White House Hosts Briefing on Chronic Absence

September 15, 2015

Attendance Works was honored to be included last week in a White House briefing on chronic absence for funders sponsored by the U.S. Department of Education’s Office of Strategic  Partnerships. The meeting reflected the growing recognition that poor attendance is a key early warning sign that students are headed for academic trouble.

Officials from the White House’s Domestic Policy Council and My Brother’s Keeper initiative, along with U. S. Secretary of Education Arne Duncan and his deputy, opened up the gathering of federal officials and philanthropic leaders at the Sept. 9 event: Chronic Absenteeism Challenge in Our Nation’s Schools.

The federal government’s interest in chronic absence comes at an important time. Next spring, the Education Department’s Office for Civil Rights will report for the first time on how many students in districts across the country are missing 15 or more days of school for any reason. It will allow a nationwide look at how many students may be academically at risk because of too many absences.
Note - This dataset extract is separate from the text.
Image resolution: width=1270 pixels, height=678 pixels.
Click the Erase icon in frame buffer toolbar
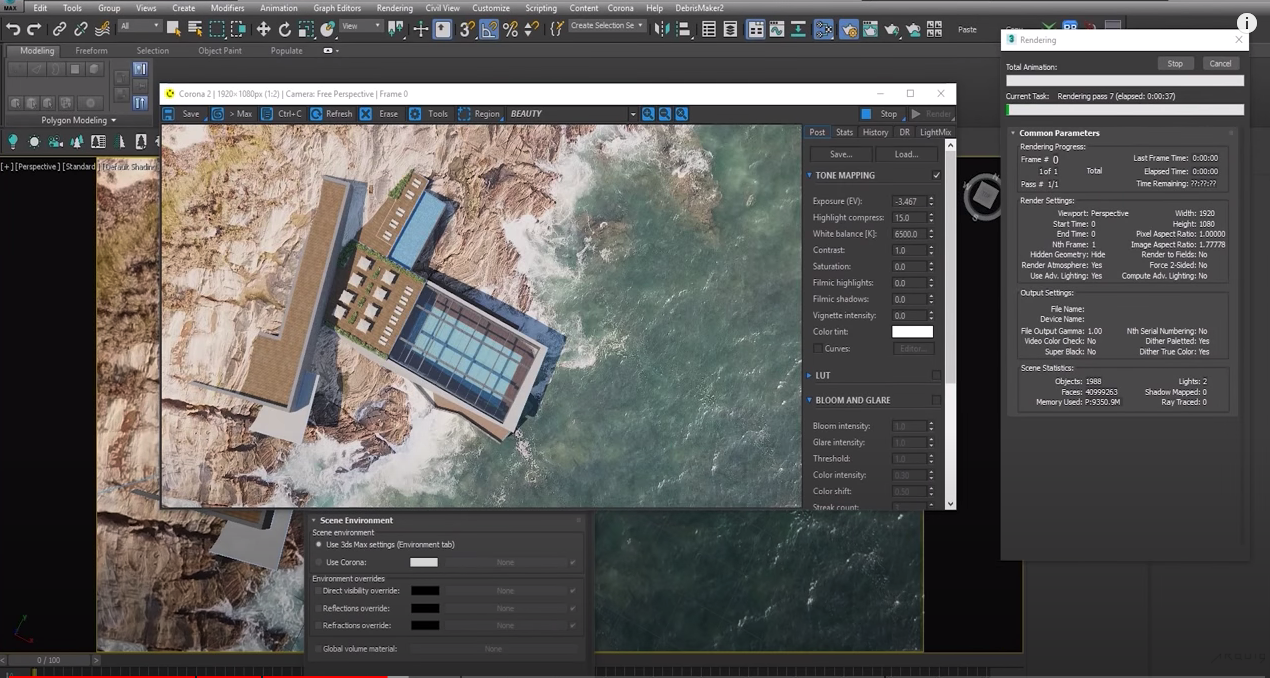(x=366, y=114)
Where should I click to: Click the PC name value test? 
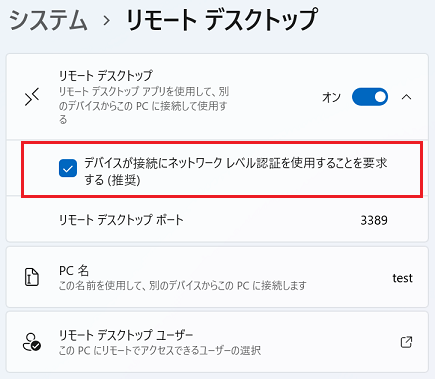[402, 278]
At Wednesday’s meeting, Johns Hopkins researcher Robert Balfanz outlined what we know about the scope of chronic absence and its pernicious effect on students and schools, while Marian Wright Edelman of the Children’s Defense Fund told how the problem disproportionately affects our most vulnerable children. Edelman highlighted the importance of working at the community level so we can fully understand the challenges these children face and identify what they need to get to school.
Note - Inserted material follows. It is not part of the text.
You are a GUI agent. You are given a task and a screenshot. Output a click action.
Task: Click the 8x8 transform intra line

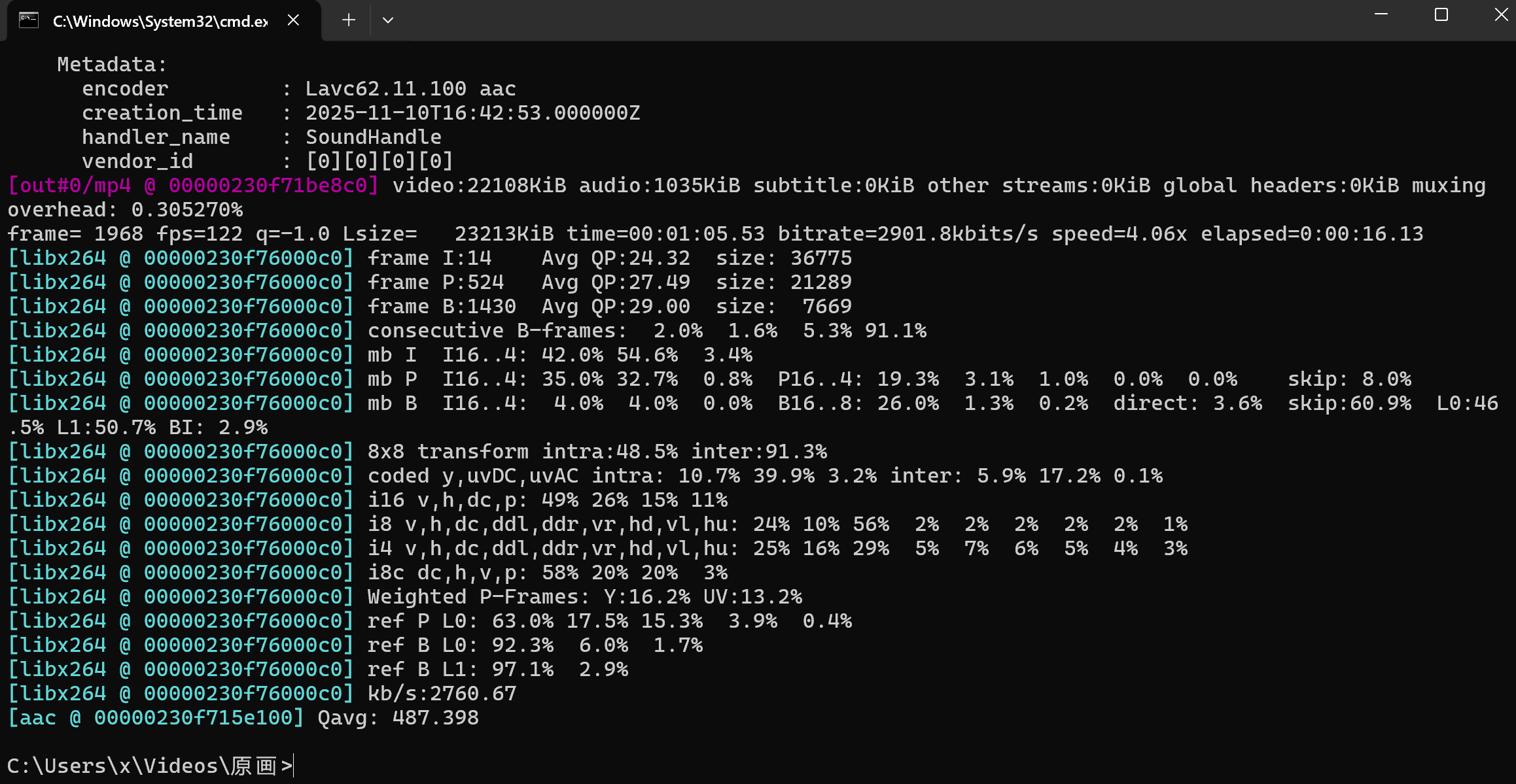pos(597,452)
Jeff Levi of the Trust for America’s Health described how health problems — such as asthma, dental pain and mental health issues – are among the leading causes of absenteeism. He explained the broader health consequences of absenteeism: People who complete their schooling will lead healthier lives, and kids who are not healthy cannot learn.

Attendance Works Director Hedy Chang spoke to the group about solutions that work. She emphasized a three-tiered approach to intervening on absenteeism – starting with universal strategies for all students before moving into more focused efforts with at-risk student oand support from community partners for the most vulnerable children. She also shared the executive summary for the Mapping the Early Attendance Gap brief we released with Healthy Schools Campaign, which reinforces the connection between good health and good attendance.

The meeting created an opportunity for participants to explore how they might work together to put in place a comprehensive approach to improving attendance. Ideas discussed include universal supports such as a major messaging campaign informed by Ad Council research and  texting to amplify communications between schools and families.

For students who need more support, the group discussed the potential to scale up an intensive mentoring program similar to the Success Mentors initiative in New York City. Rochelle Davis of Healthy Schools Campaign described how schools and health providers could work together to scale up school-based and health supports.

Funders from foundations large and small were engaged and open to exploring how addressing chronic absence might advance and complement their existing  investments. This gathering informed the Education Department and other federal agencies as they prepare to announce a national initiative to reduce chronic absence given its critical importance for ensuing young children of color have an equal opportunity to be in school so they can learn.